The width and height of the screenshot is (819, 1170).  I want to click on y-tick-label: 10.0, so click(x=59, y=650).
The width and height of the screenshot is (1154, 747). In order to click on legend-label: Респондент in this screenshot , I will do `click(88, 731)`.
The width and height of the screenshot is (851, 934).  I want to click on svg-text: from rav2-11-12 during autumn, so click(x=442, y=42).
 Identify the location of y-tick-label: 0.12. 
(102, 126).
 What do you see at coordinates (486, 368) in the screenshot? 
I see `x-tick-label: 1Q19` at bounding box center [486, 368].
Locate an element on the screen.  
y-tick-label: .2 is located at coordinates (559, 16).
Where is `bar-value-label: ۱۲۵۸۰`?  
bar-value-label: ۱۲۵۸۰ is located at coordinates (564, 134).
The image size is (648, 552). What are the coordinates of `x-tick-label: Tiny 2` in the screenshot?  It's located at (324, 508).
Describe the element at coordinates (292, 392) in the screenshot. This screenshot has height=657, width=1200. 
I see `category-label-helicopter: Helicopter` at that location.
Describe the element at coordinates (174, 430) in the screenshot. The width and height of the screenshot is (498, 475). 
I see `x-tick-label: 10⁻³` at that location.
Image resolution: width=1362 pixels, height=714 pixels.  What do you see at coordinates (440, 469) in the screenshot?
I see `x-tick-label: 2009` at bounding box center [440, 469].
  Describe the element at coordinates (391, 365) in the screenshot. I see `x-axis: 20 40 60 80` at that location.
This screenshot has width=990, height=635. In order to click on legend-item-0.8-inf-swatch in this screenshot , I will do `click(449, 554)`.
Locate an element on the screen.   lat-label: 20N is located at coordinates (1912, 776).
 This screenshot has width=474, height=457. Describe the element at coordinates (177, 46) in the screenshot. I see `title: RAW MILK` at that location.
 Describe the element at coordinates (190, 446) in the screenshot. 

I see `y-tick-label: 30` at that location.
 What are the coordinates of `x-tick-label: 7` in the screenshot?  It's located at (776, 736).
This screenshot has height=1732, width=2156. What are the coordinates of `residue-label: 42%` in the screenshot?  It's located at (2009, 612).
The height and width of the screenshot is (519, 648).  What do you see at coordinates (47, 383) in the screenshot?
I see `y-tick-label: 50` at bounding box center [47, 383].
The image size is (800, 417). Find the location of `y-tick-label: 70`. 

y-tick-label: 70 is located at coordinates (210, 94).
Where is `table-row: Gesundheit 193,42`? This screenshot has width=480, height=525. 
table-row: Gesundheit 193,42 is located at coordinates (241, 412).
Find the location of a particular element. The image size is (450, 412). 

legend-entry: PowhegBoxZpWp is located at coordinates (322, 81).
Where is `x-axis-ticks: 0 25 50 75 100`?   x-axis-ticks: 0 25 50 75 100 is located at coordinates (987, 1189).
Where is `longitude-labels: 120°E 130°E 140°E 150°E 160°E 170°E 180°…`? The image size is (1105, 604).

*Task directions*: Copy every row above word for word, without changing anything.

*Answer section*:
The width and height of the screenshot is (819, 1170).  I want to click on y-tick-label: 10.0, so click(x=59, y=650).
The width and height of the screenshot is (1154, 747). In order to click on legend-label: Респондент in this screenshot , I will do `click(88, 731)`.
The width and height of the screenshot is (851, 934).  I want to click on svg-text: from rav2-11-12 during autumn, so click(x=442, y=42).
 Identify the location of y-tick-label: 0.12. 
(102, 126).
 What do you see at coordinates (486, 368) in the screenshot? 
I see `x-tick-label: 1Q19` at bounding box center [486, 368].
Locate an element on the screen.  
y-tick-label: .2 is located at coordinates (559, 16).
Where is `bar-value-label: ۱۲۵۸۰`?  
bar-value-label: ۱۲۵۸۰ is located at coordinates (564, 134).
The image size is (648, 552). What are the coordinates of `x-tick-label: Tiny 2` in the screenshot?  It's located at (324, 508).
Describe the element at coordinates (292, 392) in the screenshot. This screenshot has height=657, width=1200. 
I see `category-label-helicopter: Helicopter` at that location.
Describe the element at coordinates (174, 430) in the screenshot. The width and height of the screenshot is (498, 475). 
I see `x-tick-label: 10⁻³` at that location.
Image resolution: width=1362 pixels, height=714 pixels.  What do you see at coordinates (440, 469) in the screenshot?
I see `x-tick-label: 2009` at bounding box center [440, 469].
  Describe the element at coordinates (391, 365) in the screenshot. I see `x-axis: 20 40 60 80` at that location.
This screenshot has width=990, height=635. In order to click on legend-item-0.8-inf-swatch in this screenshot , I will do `click(449, 554)`.
Locate an element on the screen.   lat-label: 20N is located at coordinates (1912, 776).
 This screenshot has width=474, height=457. Describe the element at coordinates (177, 46) in the screenshot. I see `title: RAW MILK` at that location.
 Describe the element at coordinates (190, 446) in the screenshot. 

I see `y-tick-label: 30` at that location.
 What are the coordinates of `x-tick-label: 7` in the screenshot?  It's located at (776, 736).
This screenshot has height=1732, width=2156. What are the coordinates of `residue-label: 42%` in the screenshot?  It's located at (2009, 612).
The height and width of the screenshot is (519, 648).  What do you see at coordinates (47, 383) in the screenshot?
I see `y-tick-label: 50` at bounding box center [47, 383].
The image size is (800, 417). Find the location of `y-tick-label: 70`. 

y-tick-label: 70 is located at coordinates (210, 94).
Where is `table-row: Gesundheit 193,42`? This screenshot has width=480, height=525. 
table-row: Gesundheit 193,42 is located at coordinates (241, 412).
Find the location of a particular element. The image size is (450, 412). 

legend-entry: PowhegBoxZpWp is located at coordinates (322, 81).
Where is `x-axis-ticks: 0 25 50 75 100`?   x-axis-ticks: 0 25 50 75 100 is located at coordinates (987, 1189).
Where is `longitude-labels: 120°E 130°E 140°E 150°E 160°E 170°E 180°…`? The image size is (1105, 604).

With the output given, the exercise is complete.